***** Exercise data *****
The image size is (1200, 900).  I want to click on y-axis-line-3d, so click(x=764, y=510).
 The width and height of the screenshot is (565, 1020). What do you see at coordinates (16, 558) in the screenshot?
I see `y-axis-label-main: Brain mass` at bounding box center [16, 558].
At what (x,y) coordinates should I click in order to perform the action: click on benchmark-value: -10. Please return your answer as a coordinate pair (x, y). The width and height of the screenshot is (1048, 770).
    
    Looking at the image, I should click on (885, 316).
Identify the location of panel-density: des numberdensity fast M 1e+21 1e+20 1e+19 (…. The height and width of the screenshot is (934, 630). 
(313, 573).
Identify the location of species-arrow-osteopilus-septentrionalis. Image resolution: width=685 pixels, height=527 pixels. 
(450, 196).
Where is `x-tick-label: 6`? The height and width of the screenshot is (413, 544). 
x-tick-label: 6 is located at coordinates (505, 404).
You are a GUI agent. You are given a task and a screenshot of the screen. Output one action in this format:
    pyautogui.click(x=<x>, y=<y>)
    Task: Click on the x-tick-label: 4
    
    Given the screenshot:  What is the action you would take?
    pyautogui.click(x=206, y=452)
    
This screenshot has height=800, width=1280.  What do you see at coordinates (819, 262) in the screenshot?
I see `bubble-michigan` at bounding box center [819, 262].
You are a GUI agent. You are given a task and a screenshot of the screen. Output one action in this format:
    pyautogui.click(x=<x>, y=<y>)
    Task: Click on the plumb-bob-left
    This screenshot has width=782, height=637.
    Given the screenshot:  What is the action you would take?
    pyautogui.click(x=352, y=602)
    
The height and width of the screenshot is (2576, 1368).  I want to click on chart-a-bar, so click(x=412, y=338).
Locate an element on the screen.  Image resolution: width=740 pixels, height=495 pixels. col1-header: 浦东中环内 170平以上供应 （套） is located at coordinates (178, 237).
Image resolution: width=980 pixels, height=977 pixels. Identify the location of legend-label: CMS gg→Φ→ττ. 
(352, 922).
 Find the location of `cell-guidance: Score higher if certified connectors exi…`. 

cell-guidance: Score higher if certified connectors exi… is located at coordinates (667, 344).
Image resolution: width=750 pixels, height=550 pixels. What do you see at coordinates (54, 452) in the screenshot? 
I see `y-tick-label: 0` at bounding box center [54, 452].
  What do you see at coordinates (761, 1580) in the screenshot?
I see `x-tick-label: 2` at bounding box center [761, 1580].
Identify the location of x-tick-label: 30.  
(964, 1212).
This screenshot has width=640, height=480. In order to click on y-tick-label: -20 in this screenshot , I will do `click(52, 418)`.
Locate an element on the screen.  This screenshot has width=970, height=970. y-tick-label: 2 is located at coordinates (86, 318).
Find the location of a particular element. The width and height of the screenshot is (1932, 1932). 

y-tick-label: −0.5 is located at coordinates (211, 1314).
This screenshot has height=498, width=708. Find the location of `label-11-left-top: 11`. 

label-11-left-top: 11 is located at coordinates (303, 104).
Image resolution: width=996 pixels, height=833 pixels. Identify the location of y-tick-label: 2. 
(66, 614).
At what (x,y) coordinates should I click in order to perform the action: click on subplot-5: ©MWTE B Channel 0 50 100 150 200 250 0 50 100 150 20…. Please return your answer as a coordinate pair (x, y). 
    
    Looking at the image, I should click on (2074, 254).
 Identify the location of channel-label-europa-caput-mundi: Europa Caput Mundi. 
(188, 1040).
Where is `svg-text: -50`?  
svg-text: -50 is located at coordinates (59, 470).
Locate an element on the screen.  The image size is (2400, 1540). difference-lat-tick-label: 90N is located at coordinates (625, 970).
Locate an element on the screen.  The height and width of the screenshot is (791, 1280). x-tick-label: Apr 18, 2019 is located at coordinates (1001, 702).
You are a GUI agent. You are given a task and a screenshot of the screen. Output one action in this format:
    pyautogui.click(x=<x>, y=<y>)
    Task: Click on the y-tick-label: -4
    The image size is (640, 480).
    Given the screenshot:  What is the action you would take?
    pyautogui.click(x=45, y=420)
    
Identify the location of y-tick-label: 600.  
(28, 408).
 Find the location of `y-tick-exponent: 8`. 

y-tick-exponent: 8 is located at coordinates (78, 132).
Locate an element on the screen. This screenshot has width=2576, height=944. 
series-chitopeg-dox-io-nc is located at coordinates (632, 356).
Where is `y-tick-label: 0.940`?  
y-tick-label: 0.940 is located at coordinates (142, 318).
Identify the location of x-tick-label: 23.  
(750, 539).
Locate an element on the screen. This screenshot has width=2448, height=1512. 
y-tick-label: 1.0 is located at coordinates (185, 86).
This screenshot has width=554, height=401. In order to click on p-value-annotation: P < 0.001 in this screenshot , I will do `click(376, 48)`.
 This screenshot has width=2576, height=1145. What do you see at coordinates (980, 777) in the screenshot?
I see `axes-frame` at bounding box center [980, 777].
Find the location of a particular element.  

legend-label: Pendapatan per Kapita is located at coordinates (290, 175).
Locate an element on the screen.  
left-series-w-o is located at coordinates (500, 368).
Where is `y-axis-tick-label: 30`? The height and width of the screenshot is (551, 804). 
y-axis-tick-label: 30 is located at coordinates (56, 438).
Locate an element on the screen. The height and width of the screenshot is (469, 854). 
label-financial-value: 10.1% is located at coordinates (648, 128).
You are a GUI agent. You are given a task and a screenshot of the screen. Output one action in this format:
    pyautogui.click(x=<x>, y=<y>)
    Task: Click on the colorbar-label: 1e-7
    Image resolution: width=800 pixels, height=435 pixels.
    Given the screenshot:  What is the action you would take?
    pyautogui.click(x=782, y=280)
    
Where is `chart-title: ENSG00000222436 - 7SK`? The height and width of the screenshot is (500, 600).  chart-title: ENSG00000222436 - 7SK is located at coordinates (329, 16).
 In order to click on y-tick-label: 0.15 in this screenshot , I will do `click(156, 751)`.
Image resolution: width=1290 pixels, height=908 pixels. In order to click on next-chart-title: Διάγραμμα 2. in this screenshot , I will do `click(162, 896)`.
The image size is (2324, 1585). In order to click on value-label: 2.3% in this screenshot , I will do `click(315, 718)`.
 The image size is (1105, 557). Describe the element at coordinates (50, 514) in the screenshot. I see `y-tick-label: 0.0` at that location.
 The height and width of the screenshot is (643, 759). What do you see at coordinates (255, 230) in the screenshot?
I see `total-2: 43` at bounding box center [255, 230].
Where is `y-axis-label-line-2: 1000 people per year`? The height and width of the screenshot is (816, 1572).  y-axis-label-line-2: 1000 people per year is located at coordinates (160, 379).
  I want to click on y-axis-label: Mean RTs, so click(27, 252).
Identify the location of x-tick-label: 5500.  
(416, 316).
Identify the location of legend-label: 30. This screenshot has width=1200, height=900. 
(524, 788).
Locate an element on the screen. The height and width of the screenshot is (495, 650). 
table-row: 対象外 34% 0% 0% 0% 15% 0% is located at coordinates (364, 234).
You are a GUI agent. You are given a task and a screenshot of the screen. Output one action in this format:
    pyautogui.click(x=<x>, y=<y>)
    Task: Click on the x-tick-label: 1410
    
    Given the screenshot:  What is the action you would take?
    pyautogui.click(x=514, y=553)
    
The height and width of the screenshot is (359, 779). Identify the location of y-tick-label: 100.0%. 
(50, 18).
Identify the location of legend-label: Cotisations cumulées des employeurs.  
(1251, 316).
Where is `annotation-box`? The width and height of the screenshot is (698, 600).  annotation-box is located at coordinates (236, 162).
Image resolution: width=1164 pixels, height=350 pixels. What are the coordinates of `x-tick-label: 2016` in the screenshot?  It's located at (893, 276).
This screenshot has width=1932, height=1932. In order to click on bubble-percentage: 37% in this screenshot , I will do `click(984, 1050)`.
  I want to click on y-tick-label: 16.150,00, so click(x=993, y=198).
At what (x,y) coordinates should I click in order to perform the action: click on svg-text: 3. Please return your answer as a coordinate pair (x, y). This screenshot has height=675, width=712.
*****
*What you should do*. Starting at the line that contains "Image resolution: width=1290" and ending with the line that contains "table-row: 対象外 34%", give those lines of the records as a Markdown table. Use the columns Row and Line, number each row, and leave out blank lines.

*Answer below*.
| Row | Line |
|---|---|
| 1 | Image resolution: width=1290 pixels, height=908 pixels. In order to click on next-chart-title: Διάγραμμα 2. in this screenshot , I will do `click(162, 896)`. |
| 2 | The image size is (2324, 1585). In order to click on value-label: 2.3% in this screenshot , I will do `click(315, 718)`. |
| 3 |  The image size is (1105, 557). Describe the element at coordinates (50, 514) in the screenshot. I see `y-tick-label: 0.0` at that location. |
| 4 |  The height and width of the screenshot is (643, 759). What do you see at coordinates (255, 230) in the screenshot? |
| 5 | I see `total-2: 43` at bounding box center [255, 230]. |
| 6 | Where is `y-axis-label-line-2: 1000 people per year`? The height and width of the screenshot is (816, 1572).  y-axis-label-line-2: 1000 people per year is located at coordinates (160, 379). |
| 7 |   I want to click on y-axis-label: Mean RTs, so click(27, 252). |
| 8 | Identify the location of x-tick-label: 5500.   |
| 9 | (416, 316). |
| 10 | Identify the location of legend-label: 30. This screenshot has width=1200, height=900.  |
| 11 | (524, 788). |
| 12 | Locate an element on the screen. The height and width of the screenshot is (495, 650).  |
| 13 | table-row: 対象外 34% 0% 0% 0% 15% 0% is located at coordinates (364, 234). |